In [1]:
import numpy as np
import pandas as pd
import matplotlib.pyplot as plt
import seaborn as sns
import pickle

from sklearn.decomposition import PCA
from sklearn.linear_model import Ridge
from sklearn.preprocessing import PolynomialFeatures
from pathlib import Path
from typing import Literal

from datautilities import meshmethods as mm
from datautilities import MeshIO as io

In [2]:
lr_res = "LR8_raw_6cpu"
hr_res = "HR_6cpu"
train_years = [1959, 1960, 1961, 1962, 1963]
test_years = 1964

add_var = "Bat"

regions = [1, 2, 3]
region_pattern = "Region{}LR4"

root_dirs = [Path("../Data") / region_pattern.format(nreg) for nreg in regions]

In [3]:
class PreProcessing:
    def __init__(self):
        self.mean = None
        self.std = None

        self.pca = None

    @staticmethod
    def delete_nans(X: np.ndarray):
        """X has to be of shape (nsamples, nfeatures)"""
        nan_idx = np.nonzero(np.isnan(X).all(axis=0))[0]
        return np.delete(X, nan_idx, axis=1)

    def znormalize(self, X: np.ndarray):
        if self.mean is None or self.std is None:
            raise ValueError(
                ("Either 'self.mean or self.std is 'None'. Precompute them "
                 "by calling znormalize_fit first.")
            )
        return (X - self.mean) / self.std

    def znormalize_fit(self, X: np.ndarray):
        """Precompute mean and std of data set for later normalization"""
        self.mean = np.nanmean(X, axis=0)
        self.std = np.nanstd(X, axis=0)

    def pca_transform(self, X: np.ndarray):
        """Wrapper around sklearn's 'PCA.transform()' method"""
        if self.pca is None:
            raise ValueError(
                "No PCA instance found.

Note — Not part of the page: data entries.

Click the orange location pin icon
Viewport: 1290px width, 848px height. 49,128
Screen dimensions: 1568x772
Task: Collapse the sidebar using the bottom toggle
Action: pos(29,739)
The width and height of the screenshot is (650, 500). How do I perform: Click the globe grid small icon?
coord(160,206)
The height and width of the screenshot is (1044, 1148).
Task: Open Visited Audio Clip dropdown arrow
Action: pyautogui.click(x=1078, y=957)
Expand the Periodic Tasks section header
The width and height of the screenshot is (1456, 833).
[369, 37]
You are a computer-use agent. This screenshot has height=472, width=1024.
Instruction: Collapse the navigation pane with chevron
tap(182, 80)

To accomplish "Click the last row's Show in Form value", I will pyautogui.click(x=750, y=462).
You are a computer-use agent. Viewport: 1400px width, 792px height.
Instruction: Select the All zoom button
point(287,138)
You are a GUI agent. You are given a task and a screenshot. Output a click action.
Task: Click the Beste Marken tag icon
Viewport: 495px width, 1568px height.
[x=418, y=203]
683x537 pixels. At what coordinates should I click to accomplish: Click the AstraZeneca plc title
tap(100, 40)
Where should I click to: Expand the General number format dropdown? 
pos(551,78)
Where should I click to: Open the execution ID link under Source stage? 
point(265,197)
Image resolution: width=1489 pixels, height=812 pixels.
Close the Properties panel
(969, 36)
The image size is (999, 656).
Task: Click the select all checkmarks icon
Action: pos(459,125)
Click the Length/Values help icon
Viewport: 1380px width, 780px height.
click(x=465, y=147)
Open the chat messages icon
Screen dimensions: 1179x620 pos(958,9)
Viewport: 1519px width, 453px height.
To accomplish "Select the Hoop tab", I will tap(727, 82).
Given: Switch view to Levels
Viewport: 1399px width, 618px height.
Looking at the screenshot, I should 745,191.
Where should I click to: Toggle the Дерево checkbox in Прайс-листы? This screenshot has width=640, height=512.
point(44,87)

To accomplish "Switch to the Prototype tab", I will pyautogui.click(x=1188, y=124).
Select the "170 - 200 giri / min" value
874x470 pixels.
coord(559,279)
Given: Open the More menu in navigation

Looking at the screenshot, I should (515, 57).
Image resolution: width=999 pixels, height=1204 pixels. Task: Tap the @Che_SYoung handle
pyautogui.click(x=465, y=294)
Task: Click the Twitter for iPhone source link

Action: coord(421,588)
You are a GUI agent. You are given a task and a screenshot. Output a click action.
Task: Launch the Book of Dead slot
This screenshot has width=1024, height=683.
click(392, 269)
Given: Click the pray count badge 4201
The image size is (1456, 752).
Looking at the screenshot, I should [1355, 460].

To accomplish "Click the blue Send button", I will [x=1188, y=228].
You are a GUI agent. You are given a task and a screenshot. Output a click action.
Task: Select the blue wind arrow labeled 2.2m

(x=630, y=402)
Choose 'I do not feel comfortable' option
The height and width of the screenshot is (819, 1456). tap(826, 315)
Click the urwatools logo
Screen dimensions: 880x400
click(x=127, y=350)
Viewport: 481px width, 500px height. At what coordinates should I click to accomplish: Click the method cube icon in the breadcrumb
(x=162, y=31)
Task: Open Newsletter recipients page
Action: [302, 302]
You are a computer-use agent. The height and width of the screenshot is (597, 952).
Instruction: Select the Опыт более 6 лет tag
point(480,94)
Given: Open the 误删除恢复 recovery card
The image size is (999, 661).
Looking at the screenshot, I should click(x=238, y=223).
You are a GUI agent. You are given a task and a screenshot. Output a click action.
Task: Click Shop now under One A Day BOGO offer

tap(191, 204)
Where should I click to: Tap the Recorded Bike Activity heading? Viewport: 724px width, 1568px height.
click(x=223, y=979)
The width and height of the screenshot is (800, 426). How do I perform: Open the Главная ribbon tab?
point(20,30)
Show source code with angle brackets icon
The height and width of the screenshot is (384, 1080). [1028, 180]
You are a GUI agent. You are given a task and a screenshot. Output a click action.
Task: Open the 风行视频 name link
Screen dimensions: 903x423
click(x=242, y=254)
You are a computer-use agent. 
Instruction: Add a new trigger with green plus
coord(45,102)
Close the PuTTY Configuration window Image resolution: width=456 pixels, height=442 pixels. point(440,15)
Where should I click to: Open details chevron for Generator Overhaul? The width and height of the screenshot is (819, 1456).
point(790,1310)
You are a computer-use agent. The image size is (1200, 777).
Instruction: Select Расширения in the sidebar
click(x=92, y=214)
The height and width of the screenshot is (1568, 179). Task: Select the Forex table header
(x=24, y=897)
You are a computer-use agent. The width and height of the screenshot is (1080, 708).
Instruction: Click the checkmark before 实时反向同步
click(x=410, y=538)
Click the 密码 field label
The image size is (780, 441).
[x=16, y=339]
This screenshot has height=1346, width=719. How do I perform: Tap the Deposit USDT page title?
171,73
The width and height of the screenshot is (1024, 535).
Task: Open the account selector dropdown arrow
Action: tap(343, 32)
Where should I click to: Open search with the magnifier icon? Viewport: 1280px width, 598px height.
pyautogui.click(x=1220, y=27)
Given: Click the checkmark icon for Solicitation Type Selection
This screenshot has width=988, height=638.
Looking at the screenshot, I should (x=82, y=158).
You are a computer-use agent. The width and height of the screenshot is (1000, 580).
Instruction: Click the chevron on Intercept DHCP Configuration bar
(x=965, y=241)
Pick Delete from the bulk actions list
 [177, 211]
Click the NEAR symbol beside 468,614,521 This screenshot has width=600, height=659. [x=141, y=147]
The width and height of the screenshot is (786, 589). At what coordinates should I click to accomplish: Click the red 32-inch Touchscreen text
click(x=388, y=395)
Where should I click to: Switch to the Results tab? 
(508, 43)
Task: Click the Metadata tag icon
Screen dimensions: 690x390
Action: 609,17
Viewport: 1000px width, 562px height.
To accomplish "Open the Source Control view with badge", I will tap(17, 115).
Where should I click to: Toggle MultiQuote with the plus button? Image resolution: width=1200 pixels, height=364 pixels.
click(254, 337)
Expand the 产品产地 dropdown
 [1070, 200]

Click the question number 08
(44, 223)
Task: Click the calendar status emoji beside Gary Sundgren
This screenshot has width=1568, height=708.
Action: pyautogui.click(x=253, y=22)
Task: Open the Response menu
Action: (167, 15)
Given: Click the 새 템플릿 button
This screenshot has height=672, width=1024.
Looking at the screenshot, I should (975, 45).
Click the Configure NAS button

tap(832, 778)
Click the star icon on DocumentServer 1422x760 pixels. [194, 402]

Call pca_fit first to transform data."
            )
        return self.pca.transform(X)

    def pca_fit(self, X: np.ndarray, **kwargs):
        """Fit PCA instance. Kwargs are passed to pca initialization."""
        pca = PCA(**kwargs)
        self.pca = pca.fit(X)

    @staticmethod
    def polynomial_transform(X: np.ndarray, degree: int = 2):
        return PolynomialFeatures(degree=degree).fit_transform(X)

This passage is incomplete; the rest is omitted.